* [THINGS TO DO]:
A: Reproduce everything in the spring and summer brewing piece from "Brewing in Spring/Summer" down to "things to consider.", word for word.
B: Answer these from the spring and summer brewing piece:
(i) Where might the fermentation bucket need to be kept in winter?
(ii) Around what temperature should the area for cellaring bottles be?
(iii) What should kill off most problems?
C: Pick up the spring and summer brewing piece after its final sentence and keep writing it.

* [TEXT PASSAGE]:
-- Opening Marker --

Brewing in Spring/Summer
With the changing of seasons some parts of brewing get easier while others get harder. Brewing used to be a very seasonal affair, this was mostly due to ingredient availability but there are still some things to consider.
The most obvious is the issue of storage. In winter you may need to keep your fermentation bucket in an airing cupboard or similar warm area. This is not so much a problem as we move into summer, even though we still will get some chilly days the general temperature is high enough that you can store it anywhere. The reverse is true for bottles though, in the summer it is much more important to find a cool area to cellar your ale. You want an area around 10°C so that the yeast will stop.
On the topic of yeast you also want to be more careful of wild yeasts. The yeast you mostly use and we use in our kit has been developed to give the best ale possible. Wild yeasts are much less controlled and you simply have no idea what you will get. Many people enjoy experimenting with this, though you will also have to face the reality that not every batch will be good. If you do not want wild yeast having an effect it is important to have everything you use properly sanitised. The boil should kill off most problems but especially with plastics, stuff you don’t want can easily remain if not washed properly.

-- Closing Marker --

* [GIVEN ENTRIES]:
-- Opening Marker --

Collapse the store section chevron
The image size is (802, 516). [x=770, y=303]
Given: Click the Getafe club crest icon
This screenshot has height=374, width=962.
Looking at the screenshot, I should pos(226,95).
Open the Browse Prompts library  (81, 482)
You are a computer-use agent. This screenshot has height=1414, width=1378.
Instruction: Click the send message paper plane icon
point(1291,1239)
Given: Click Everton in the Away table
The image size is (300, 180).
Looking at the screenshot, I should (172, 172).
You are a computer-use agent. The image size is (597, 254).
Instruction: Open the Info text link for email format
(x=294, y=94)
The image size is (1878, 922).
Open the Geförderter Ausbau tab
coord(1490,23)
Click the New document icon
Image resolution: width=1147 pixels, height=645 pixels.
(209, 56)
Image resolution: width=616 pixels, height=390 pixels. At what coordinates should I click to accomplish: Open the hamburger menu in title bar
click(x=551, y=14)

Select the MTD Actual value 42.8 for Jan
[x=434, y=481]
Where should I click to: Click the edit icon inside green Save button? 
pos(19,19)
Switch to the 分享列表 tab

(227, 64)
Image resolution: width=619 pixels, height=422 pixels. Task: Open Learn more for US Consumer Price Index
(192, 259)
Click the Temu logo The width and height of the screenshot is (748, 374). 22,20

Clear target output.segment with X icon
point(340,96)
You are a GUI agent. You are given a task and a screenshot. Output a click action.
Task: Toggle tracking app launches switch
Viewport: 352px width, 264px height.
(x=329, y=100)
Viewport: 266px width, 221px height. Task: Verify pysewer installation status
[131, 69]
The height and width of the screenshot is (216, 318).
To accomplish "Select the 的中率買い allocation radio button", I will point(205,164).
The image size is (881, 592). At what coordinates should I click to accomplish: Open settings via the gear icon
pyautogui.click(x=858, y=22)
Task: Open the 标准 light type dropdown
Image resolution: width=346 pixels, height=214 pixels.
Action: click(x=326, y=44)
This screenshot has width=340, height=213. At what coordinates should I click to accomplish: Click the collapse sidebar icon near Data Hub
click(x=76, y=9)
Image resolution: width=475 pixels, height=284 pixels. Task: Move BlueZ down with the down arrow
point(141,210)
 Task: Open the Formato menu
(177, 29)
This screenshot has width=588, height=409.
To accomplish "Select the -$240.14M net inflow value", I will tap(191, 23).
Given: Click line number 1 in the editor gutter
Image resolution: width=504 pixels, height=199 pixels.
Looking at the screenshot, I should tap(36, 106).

-- Closing Marker --

* [RESULTS BY TASK]:
A:
Brewing in Spring/Summer
With the changing of seasons some parts of brewing get easier while others get harder. Brewing used to be a very seasonal affair, this was mostly due to ingredient availability but there are still some things to consider.

B:
(i) In an airing cupboard or a similar warm area.
(ii) Around 10°C.
(iii) The boil.

C:
Summer also comes with the advantage that you can grow your own ingredients. Having to grow your own grain is too much effort for most but growing your own hops is pretty easy. They are not hard plants to grow, they simply need a pole or trellis to grow up and direct sunlight. A small plant can produce a huge amount of hops so you can easily sustain yourself for some time. You want to pick them once the cones have started to go dry, it is also advisable to dry them yourself and then store them somewhere airtight. This should help them last longer in storage and not be infected by anything nasty.
The warmer seasons offer a lot of new opportunities for brewers but care should always be taken while brewing.